If words can cause stress, and if prolonged stress can cause physical harm, then it seems that speech — at least certain types of speech — can be a form of violence.

The chain of reasoning here is as follows: stress shortens life; certain forms of speech cause stress and so shorten life; therefore certain forms of speech should be impermissible in the university and civil society; abusive speech, such as identity-based hate speech, is such impermissible language.

You may notice two problems with this.

First, Barrett has smuggled into her thesis the unstated and unargued assumption that one mission of the university is the protection of students from medically-defined stressors. This theory has far-reaching implications I will discuss below, but suffice to say for now that any project of social formation, which university education is, will involve numerous stressors that are not extricable from the process of strengthening individuals by testing them.

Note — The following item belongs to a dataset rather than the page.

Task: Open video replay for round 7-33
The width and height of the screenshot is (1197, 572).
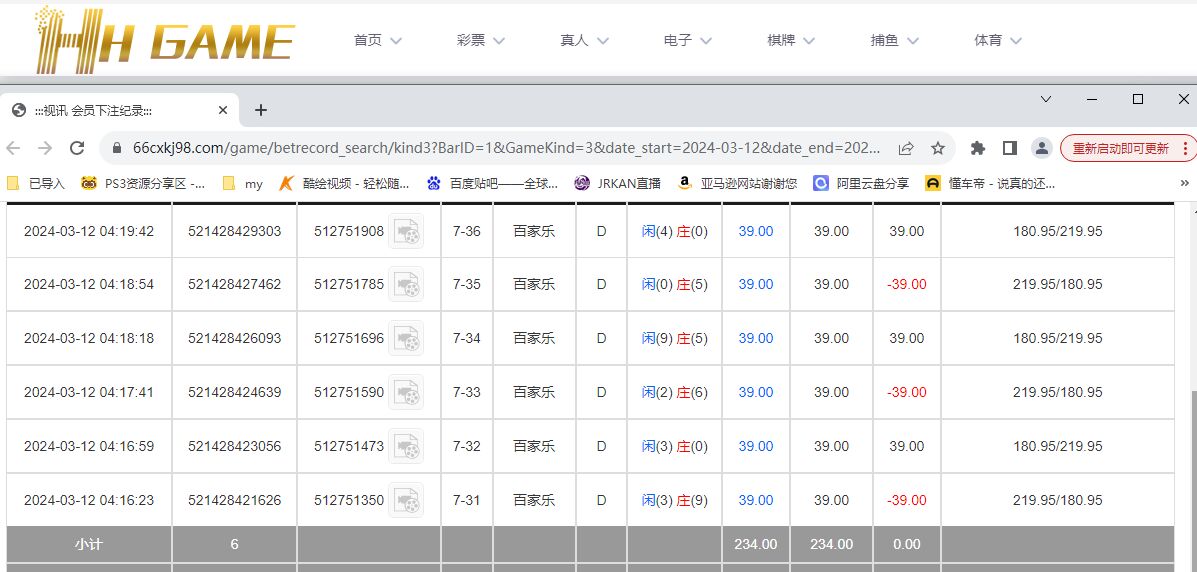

Second, in an atmosphere where there is no common understanding of what constitutes hate speech, abusive speech, or offensive speech, Barrett has left the definition of a crucial term far too open—in practice, it will be seized upon by political actors of all sorts to claim that the speech they object to is an abusive life-shortening stressor and so in need of curtailment. This is not a negligible point. It is no longer 2014: Obama’s DOE is not the one making monitory recommendations to college and university administrators, and the cultural right in all its varieties has grown expert in repurposing leftish rhetoric against its devisers. Barrett shows an awareness of this problem when she tries to differentiate between “a campaign of abuse” (typified by Milo Yiannopoulos, whose speech should be proscribed as “a danger to a civil society (and to our health)”) and mistaken, offensive arguments couched in academic rhetoric (typified by Charles Murray, whose speech should be entertained and then refuted, and which entertainment and refutation is “the lifeblood of democracy”), but even here there are problems.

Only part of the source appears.